I field setup each month when I go to ASNSW Wiruna. I can be drift aligned in about 20mins using PHD's graphs. I don't have a permanent mount, I have 3 stone pavers I have embedded into the ground up there that I place my tripod on. This give me a rough south pointing position, then I set my altitude scale to about 32.5deg and start my alignment routine. Usually takes about 4-5 adjustments (about 1-2mins apart) in each direction (alt-az) to get me on the mark.

johnnyt123
08-08-2013, 07:47 PM
Trevor,

That is an excellent guide to drift align with PHD

Thanks for that.

tlgerdes
08-08-2013, 09:23 PM
Yeah, none of this, if the star drifts this way in the next 10 mins, then turn yourself to the left and hop up and down on one foot. :lol:

Camknox
09-08-2013, 08:26 AM
This looks extremely cool! I'm heading away this weekend so I fully intend to try this as nothing else I am doing appears to work. Here's hoping for insane 5 minute guides!

gregbradley
10-08-2013, 11:34 PM
Not sure if you are using a camera but if so you can use Star Targ which is an overlay with instructions for your computer screen. You use the camera to do the drift aligning. Its easy and fast plus it has instructions built in.

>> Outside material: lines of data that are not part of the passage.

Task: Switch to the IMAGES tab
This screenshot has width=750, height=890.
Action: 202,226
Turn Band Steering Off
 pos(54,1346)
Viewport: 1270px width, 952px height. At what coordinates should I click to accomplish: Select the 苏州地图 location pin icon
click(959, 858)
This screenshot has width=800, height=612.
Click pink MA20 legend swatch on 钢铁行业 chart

Polar alignment can be a source of frustration so whichever method you adopt plan on being expert at it as its the basis of future imaging and without it as a skill good images will not be possible. So its worth spending some serious time mastering it.

Greg.

johnnyt123
11-08-2013, 11:42 PM
Greg do you have a link to download Stat Targ from?

Tandum
12-08-2013, 12:27 AM
Don't waste your time with startarg, if you have a guide camera, just use PHD.

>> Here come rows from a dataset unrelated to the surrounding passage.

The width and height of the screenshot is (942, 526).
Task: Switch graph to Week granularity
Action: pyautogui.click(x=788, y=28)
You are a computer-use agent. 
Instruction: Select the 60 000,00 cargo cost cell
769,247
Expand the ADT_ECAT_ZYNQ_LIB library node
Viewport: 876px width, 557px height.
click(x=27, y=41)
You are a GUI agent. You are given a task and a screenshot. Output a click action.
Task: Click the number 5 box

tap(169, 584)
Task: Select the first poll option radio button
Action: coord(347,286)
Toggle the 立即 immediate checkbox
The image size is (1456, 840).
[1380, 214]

Get set up with a compass and level, and turn the scope east (90 degrees to the mount). Start PHD, connect to the guide camera and the scope if you pulse guide and start capturing (1 sec exp). Raise the scope slowly on RA to about 20 degrees or until you see a star in PHD. Lock that star and press the phd button to get it to calibrate. Let it calibrate.

Once it calibrates, press stop, now press the brain button and disable guiding output, it's a tick box. Start capture again, click that star again, click tools / enable graph on the overhead menus. Move the graph as you see fit and then click PHD again for guiding.

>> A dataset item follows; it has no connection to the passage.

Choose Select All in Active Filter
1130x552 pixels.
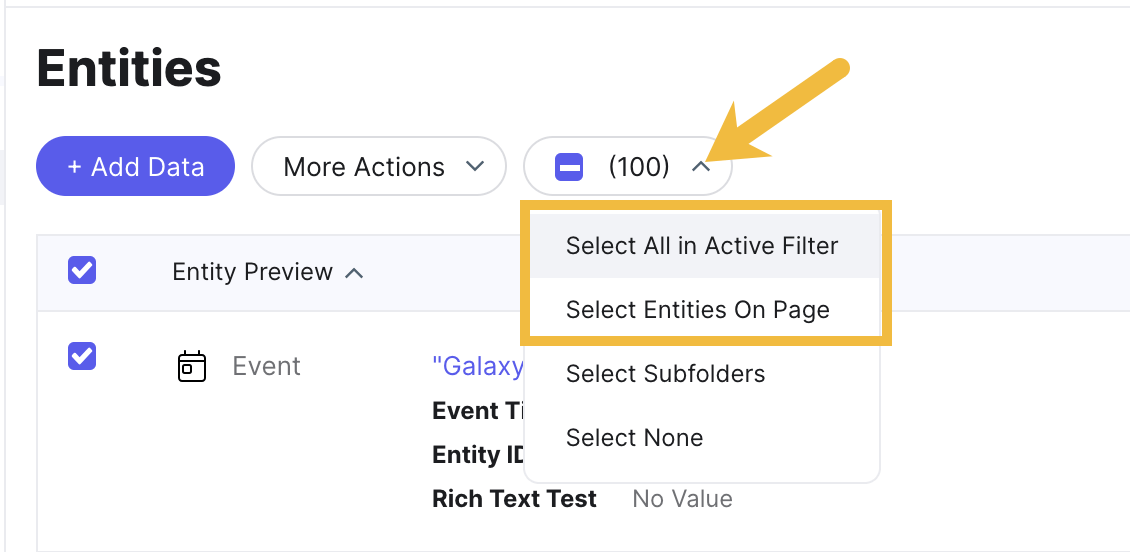[702, 246]
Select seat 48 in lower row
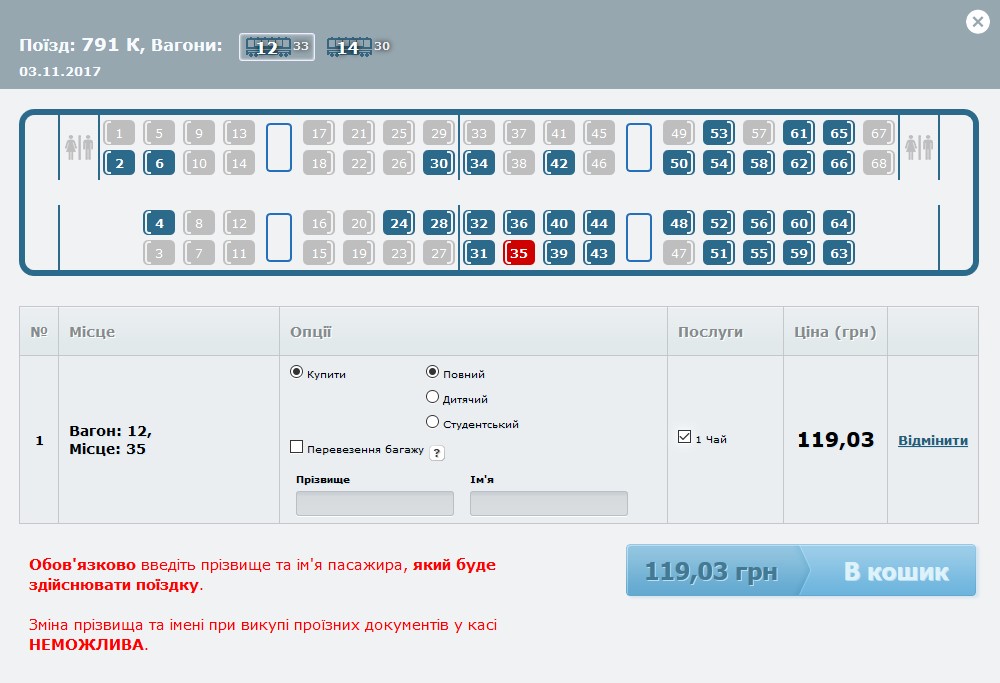 pos(679,223)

Watch DEC on the graph, ignore RA, not important. If it starts to go up or down, adjust altitude to shoot the line in the opposite direction in which it's moving. Stop and repeat. Eventually the line will start going the other way, you have turned it too far. Get it close then :-

Move RA, not DEC, and point scope straight up. It should be pointing a little north and more or less straight up. No need to calibrate again but do the same as before, find a star, clear the graph, start guiding. Now if the DEC starts going down turn left/right knobs to make it go the same way faster, off the screen. Reacquire a star and repeat. It will eventually go the opposite way so you have gone too far there.

Repeat step one and two if you want otherwise close enough.